In light of these principles, and after reviewing the parties' briefs and evidentiary submissions, we conclude that no genuine issues of material fact exist as to whether the City's policies or customs caused the plaintiff to suffer a violation of his constitutional rights. Although it is unclear whether Lester grounds municipal liability on an express policy, custom, failure to train, or some other theory, see Pl.'s Br. at 10-13, none of the evidence relied upon by the plaintiff would permit a reasonable factfinder to find liability.
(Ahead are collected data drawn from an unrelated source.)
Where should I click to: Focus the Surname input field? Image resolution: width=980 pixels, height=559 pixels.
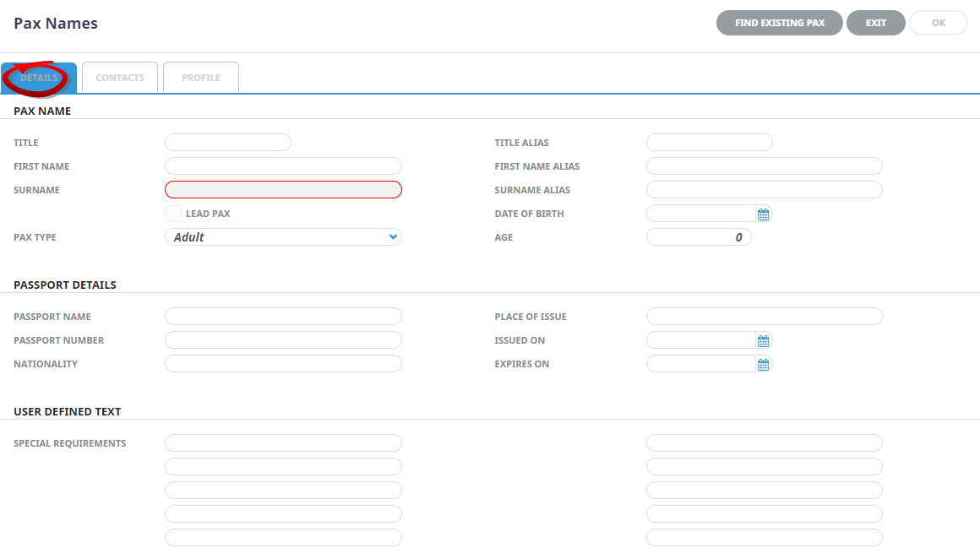(x=283, y=190)
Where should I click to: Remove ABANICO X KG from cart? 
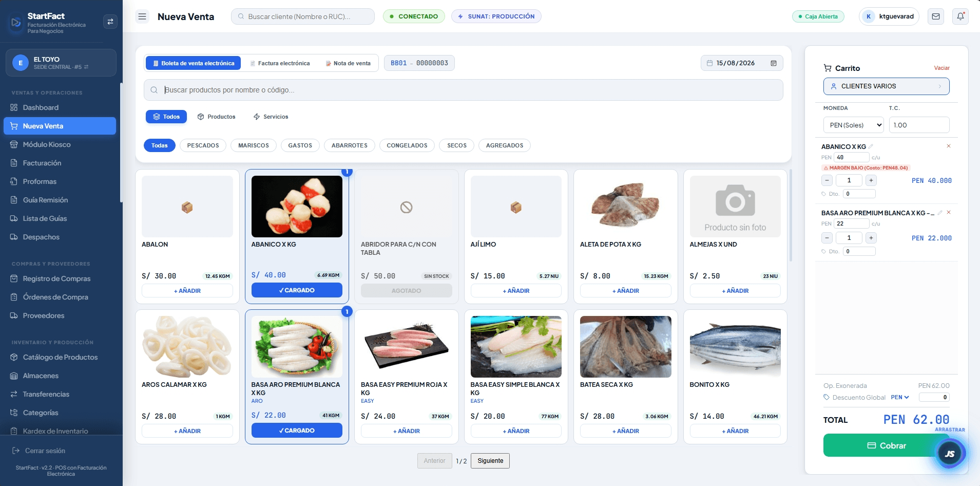(949, 146)
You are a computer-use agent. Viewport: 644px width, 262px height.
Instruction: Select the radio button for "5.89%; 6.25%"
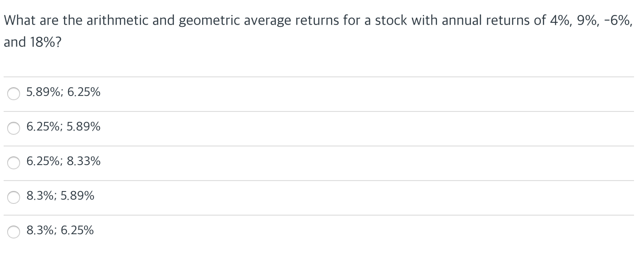[13, 94]
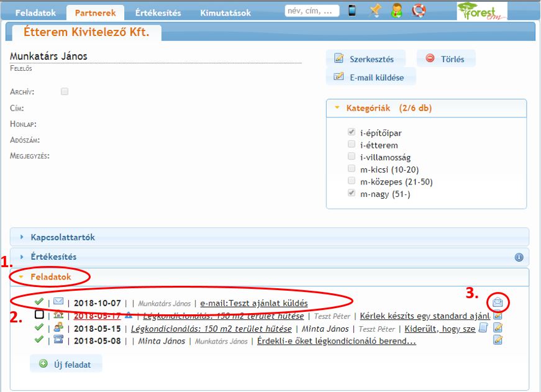Click the név, cím search field
Viewport: 541px width, 392px height.
(312, 11)
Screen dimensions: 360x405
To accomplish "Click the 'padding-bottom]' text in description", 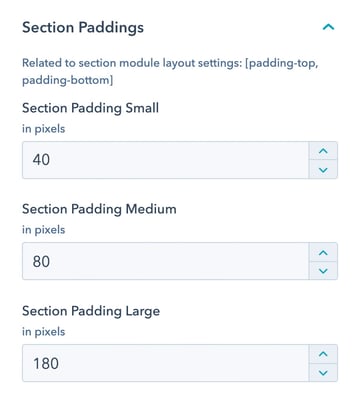I will [68, 81].
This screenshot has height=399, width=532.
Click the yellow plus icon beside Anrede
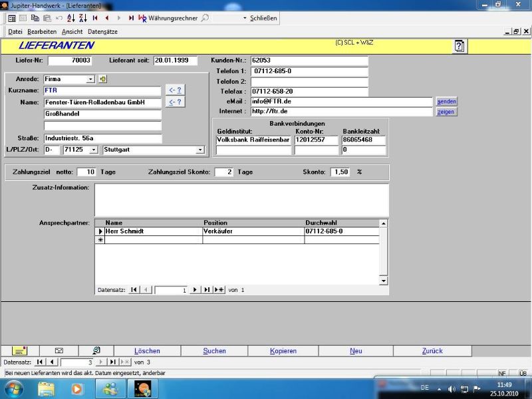click(x=102, y=79)
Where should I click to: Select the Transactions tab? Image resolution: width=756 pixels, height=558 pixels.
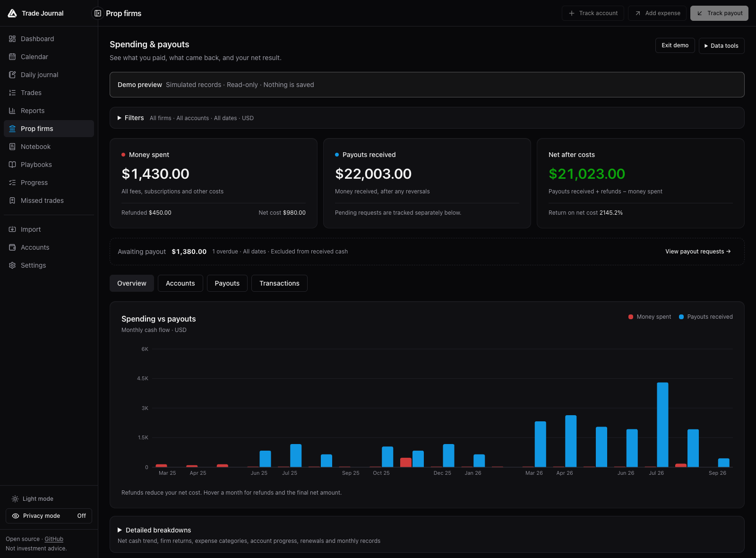(x=279, y=283)
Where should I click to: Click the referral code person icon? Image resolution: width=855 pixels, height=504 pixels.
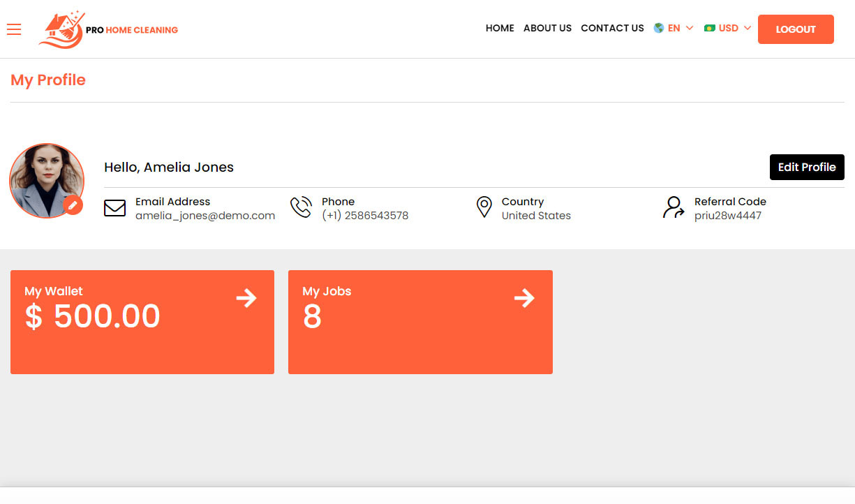point(672,207)
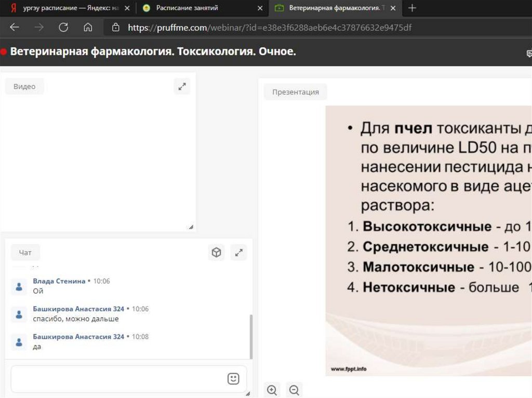Image resolution: width=532 pixels, height=398 pixels.
Task: View site security lock info
Action: click(116, 28)
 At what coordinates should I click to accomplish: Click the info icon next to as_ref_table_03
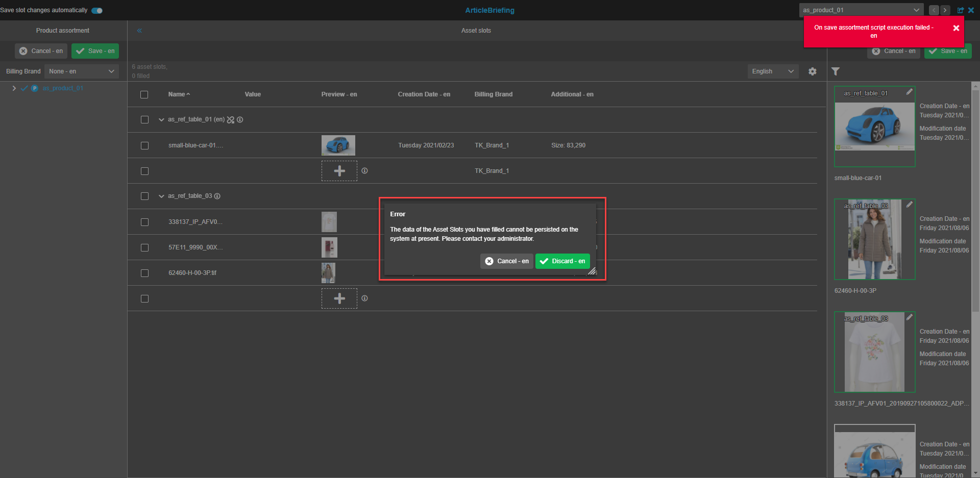[217, 196]
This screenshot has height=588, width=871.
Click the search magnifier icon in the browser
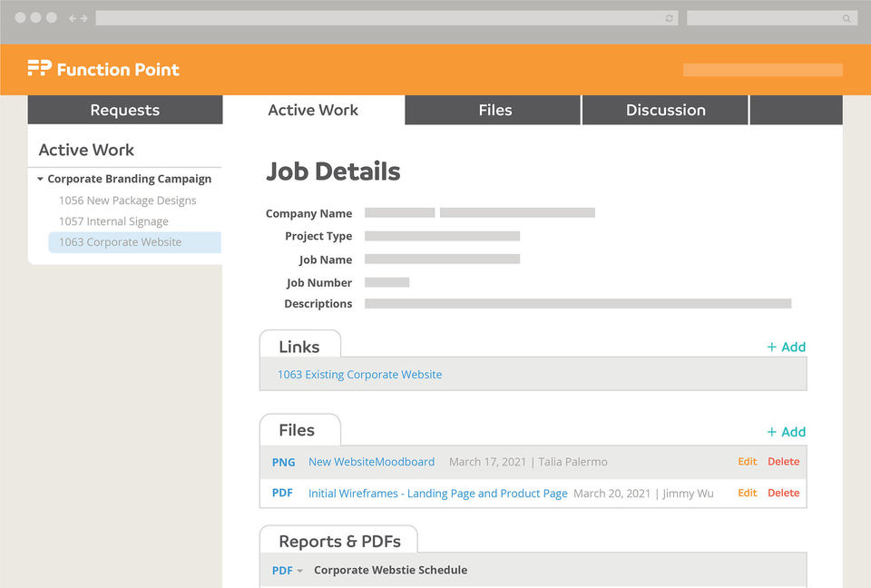pyautogui.click(x=847, y=18)
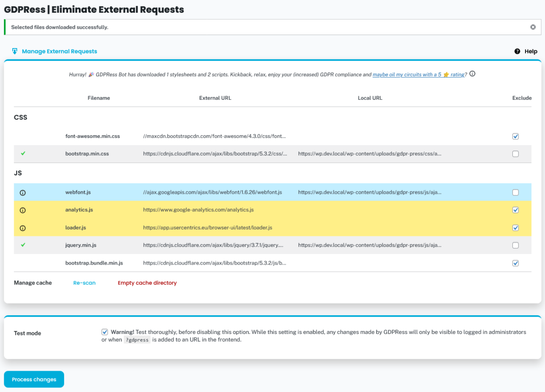Click Empty cache directory link
Viewport: 545px width, 392px height.
tap(147, 283)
For each alleged policy or custom identified in the complaint, Compl. P 30(a)-(j), the plaintiff "cannot identify other than his own situation instances of where the police" committed the same acts or failed to act, Def.'s 12(M) PP 117-26; Pl.'s 12(N) P 34. Lester instead relies only on a purported inference he draws from the deposition testimony of Lieutenant Joseph Murphy, the police commander of the area in which the Strong murder occurred. During the deposition, Murphy acknowledged that "based upon [his] review of the report [he] looked at today, . . . the actions of the police officers involved in the Lester arrest [were] consistent with the policies and practices of the Chicago Police Department." Pl.'s 12(N), Murphy Dep. at 161-62 (attached to 12(N) as Ex. A). Relying on this statement, and pointing out that the plaintiff's version of the events amounted to an infringement of his constitutional rights, the plaintiff argues that Murphy has admitted that the City's policies caused the violations. Pl.'s 12(N) P 34. However, as the quoted excerpt shows, Murphy based his conclusion on the police reports shown to him at the deposition, see Murphy Dep. at 24-26, 35, 41, 76-77, 161-62, not on the plaintiff's version of the facts.